Many modern CPUs use different voltage levels for certain components, and everything works fine.

phkahler · 2 years ago

>> Many modern CPUs use different voltage levels for certain components, and everything works fine.

But none of them use more than 2 states. If you've got a circuit at 0.9V or one at 2.5V they both have a single threshold (determined by device physics) that determines the binary 1 or 0 state and voltages tend toward 0 or that upper supply voltage. There is no analog or level-based behavior. A transistor is either on or off - anything in the middle has resistance and leads to extra power dissipation.
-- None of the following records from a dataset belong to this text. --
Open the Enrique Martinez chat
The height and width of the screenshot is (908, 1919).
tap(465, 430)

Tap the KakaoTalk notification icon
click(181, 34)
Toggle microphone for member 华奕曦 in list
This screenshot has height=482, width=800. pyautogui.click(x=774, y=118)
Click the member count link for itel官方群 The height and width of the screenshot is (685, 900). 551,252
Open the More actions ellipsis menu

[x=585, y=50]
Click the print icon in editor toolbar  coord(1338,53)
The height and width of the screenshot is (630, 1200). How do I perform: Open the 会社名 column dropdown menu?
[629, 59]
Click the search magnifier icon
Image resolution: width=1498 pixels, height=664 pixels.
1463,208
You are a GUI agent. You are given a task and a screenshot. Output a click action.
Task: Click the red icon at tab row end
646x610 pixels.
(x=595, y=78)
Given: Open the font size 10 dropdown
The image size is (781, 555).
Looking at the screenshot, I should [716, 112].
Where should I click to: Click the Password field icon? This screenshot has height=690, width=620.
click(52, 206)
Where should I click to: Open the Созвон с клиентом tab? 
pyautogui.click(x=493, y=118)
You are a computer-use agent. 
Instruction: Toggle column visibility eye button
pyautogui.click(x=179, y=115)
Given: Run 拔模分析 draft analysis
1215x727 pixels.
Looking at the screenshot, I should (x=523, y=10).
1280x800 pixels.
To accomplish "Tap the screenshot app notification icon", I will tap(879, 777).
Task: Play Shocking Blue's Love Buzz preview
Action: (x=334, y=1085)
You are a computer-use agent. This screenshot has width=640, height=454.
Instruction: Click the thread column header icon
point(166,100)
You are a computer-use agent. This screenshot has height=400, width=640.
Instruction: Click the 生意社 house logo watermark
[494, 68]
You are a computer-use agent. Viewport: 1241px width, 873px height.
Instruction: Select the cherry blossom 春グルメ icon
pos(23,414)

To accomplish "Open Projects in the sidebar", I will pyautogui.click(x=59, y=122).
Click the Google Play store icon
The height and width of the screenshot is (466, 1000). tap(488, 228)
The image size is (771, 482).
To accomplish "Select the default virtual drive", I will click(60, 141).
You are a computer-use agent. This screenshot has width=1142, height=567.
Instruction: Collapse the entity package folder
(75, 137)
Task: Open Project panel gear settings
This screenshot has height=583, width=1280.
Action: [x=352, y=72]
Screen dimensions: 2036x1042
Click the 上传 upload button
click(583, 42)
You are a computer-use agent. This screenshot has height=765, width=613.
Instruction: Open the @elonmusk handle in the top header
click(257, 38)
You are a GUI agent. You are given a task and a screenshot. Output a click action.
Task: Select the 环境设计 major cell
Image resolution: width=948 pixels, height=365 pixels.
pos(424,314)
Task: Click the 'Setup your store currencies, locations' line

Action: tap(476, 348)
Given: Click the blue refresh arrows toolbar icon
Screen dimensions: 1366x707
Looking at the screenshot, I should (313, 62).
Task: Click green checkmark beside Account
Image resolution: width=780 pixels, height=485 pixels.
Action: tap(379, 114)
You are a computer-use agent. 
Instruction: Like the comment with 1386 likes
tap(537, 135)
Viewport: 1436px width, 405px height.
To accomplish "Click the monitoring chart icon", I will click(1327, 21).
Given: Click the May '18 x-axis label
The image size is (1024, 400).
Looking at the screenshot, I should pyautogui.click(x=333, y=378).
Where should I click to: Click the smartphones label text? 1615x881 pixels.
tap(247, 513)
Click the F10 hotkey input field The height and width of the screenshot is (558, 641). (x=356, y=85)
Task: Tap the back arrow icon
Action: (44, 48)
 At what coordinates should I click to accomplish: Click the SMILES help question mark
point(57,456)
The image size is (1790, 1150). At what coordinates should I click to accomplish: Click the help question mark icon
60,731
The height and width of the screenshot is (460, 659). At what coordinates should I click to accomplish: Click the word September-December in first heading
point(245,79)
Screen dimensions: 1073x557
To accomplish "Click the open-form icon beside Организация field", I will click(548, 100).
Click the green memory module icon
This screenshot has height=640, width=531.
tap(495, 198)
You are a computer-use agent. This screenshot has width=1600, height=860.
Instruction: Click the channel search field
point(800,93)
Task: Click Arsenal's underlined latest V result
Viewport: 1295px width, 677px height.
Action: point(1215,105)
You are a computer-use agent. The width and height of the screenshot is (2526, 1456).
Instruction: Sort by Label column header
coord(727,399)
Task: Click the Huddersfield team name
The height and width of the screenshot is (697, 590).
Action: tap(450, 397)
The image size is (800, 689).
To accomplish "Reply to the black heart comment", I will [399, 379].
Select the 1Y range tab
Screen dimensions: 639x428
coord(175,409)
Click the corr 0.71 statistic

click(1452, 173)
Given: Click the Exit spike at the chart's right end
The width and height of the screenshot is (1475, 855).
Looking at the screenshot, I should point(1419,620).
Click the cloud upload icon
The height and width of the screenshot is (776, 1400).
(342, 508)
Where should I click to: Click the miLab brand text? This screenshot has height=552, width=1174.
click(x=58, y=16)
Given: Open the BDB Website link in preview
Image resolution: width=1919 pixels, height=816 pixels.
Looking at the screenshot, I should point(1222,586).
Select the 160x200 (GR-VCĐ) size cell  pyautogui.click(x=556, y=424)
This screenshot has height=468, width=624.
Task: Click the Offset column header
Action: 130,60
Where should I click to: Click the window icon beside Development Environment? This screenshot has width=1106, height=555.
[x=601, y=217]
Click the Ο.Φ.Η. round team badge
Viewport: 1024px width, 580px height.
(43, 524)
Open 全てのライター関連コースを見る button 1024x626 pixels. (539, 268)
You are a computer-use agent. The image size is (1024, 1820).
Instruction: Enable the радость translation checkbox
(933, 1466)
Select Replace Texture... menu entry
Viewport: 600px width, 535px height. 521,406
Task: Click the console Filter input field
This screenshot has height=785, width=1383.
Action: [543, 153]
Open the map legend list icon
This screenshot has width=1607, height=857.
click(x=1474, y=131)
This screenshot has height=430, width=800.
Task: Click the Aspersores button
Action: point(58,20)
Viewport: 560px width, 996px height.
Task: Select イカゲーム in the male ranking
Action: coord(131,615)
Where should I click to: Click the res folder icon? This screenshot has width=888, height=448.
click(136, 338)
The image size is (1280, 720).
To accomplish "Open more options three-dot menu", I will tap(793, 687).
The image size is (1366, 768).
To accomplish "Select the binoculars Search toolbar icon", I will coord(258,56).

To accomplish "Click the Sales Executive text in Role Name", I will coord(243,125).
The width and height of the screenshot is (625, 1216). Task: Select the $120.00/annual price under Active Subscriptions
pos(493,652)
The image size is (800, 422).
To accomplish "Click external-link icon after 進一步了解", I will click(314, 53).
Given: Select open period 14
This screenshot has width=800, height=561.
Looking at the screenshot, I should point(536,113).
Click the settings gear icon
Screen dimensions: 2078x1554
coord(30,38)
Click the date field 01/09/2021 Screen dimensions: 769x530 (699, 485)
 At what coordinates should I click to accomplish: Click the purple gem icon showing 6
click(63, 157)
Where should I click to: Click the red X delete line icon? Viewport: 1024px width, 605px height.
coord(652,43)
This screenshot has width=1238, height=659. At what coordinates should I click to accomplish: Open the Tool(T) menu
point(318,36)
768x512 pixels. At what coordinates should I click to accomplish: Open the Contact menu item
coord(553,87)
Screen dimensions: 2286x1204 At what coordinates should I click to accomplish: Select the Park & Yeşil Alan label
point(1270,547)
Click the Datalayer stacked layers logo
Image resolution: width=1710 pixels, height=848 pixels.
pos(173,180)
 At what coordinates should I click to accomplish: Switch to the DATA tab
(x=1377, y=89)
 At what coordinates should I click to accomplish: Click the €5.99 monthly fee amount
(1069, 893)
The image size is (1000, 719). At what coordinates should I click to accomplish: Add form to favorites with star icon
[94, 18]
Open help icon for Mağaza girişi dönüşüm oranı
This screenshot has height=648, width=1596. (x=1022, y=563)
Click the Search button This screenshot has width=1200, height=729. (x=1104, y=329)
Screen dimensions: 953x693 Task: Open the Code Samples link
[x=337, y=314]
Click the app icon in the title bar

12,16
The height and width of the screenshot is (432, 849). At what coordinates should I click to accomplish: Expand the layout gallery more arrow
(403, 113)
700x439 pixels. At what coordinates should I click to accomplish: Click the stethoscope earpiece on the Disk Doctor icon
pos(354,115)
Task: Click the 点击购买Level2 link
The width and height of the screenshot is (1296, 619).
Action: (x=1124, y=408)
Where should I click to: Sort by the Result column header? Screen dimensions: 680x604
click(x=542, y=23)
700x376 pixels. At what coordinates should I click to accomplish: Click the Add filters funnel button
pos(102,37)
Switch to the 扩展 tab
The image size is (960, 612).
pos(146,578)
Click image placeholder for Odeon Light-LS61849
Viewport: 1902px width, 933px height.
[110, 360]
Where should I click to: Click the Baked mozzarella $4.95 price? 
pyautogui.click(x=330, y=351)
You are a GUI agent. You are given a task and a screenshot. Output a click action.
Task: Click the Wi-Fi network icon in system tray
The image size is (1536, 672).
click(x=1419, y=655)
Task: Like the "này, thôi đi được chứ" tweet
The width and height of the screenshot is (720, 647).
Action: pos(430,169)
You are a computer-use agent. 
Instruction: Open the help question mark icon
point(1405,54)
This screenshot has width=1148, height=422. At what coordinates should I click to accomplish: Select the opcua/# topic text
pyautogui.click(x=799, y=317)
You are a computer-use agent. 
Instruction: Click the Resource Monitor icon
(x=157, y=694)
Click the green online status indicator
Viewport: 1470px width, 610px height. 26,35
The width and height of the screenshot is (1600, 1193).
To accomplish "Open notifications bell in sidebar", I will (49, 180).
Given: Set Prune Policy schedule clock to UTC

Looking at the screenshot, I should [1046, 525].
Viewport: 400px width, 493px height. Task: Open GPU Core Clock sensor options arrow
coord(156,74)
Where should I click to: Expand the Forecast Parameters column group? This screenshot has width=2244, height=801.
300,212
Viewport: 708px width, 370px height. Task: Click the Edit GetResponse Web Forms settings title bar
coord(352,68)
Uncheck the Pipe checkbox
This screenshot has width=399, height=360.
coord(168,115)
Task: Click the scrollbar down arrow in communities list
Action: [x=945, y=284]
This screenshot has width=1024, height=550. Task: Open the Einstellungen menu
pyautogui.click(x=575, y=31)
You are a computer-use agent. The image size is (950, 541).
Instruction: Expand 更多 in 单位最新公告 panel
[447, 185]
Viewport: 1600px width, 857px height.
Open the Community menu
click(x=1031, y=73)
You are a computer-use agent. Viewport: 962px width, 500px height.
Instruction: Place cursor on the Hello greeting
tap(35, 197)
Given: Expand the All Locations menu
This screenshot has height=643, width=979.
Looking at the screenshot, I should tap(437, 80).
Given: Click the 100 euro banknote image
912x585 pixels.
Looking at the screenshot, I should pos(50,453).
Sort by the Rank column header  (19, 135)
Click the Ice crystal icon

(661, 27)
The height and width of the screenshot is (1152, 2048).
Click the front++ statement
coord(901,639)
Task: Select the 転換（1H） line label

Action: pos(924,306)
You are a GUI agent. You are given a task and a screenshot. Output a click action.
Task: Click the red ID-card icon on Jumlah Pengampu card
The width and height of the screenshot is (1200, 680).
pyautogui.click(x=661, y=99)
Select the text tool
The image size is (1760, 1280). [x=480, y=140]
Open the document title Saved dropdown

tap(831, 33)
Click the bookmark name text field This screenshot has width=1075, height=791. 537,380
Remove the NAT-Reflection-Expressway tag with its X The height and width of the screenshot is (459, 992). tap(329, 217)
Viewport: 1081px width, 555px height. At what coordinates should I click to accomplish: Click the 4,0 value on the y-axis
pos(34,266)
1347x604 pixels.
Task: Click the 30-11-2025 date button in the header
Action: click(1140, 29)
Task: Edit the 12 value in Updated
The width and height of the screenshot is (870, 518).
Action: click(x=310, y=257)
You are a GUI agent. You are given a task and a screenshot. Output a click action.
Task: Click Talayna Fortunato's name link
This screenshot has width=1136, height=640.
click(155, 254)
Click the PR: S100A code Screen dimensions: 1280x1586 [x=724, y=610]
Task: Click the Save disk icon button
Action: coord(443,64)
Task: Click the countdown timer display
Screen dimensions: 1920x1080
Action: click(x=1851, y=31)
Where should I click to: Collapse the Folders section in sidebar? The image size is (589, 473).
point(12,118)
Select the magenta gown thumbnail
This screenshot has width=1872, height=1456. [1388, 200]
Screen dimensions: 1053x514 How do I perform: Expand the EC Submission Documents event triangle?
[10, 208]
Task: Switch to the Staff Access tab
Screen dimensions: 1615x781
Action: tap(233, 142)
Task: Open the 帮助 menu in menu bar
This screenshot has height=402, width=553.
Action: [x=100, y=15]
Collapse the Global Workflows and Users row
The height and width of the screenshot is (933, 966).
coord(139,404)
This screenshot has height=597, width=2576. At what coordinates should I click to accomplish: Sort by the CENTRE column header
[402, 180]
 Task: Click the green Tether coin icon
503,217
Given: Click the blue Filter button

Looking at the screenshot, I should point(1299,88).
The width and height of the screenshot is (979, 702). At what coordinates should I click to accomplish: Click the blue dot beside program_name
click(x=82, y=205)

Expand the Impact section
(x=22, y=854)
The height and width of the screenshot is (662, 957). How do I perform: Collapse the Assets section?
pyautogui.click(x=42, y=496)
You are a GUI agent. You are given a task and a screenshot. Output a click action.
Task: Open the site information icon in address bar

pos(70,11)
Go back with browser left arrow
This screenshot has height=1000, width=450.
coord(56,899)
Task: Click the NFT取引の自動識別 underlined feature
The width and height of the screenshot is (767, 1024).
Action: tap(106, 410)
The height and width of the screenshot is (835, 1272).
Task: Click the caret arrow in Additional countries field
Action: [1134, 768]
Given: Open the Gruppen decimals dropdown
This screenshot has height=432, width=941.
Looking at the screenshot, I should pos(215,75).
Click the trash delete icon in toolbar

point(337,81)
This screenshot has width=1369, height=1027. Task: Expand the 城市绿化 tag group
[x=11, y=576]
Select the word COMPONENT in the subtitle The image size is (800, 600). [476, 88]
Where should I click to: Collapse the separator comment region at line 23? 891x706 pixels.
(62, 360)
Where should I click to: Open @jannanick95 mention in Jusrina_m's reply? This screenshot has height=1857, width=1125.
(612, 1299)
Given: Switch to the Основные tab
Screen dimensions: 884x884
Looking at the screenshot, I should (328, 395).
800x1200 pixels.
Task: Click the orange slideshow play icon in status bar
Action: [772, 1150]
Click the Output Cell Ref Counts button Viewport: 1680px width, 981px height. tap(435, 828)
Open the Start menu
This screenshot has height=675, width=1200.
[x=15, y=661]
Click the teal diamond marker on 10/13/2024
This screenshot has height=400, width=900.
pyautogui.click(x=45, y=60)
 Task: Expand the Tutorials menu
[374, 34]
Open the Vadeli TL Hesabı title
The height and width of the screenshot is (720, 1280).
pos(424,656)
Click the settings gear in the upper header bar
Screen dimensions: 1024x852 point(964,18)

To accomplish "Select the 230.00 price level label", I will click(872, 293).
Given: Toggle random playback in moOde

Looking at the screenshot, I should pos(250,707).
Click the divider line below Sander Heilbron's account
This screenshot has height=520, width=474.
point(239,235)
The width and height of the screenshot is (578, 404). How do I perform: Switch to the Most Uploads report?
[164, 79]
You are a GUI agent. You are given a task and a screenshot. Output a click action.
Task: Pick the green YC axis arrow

AlotOfReading · 2 years ago

Not agreeing with the parent post, but the different domains in modern electronics only work because they're (nominally) isolated except for level crossing circuits.

Dead Comment

> A binary logic system can only answer “yes” or “no.”

Maybe I'm missing something, but this sounds like a silly argument for ternary. A ternary system seems like it would be decidedly harder to build a computer on top of. Control flow, bit masking, and a mountain of other useful things are all predicated on boolean logic. At best it would be a waste of an extra bit (or trit), and would also introduce ambiguity and complexity at the lowest levels of the machine, where simplicity is paramount.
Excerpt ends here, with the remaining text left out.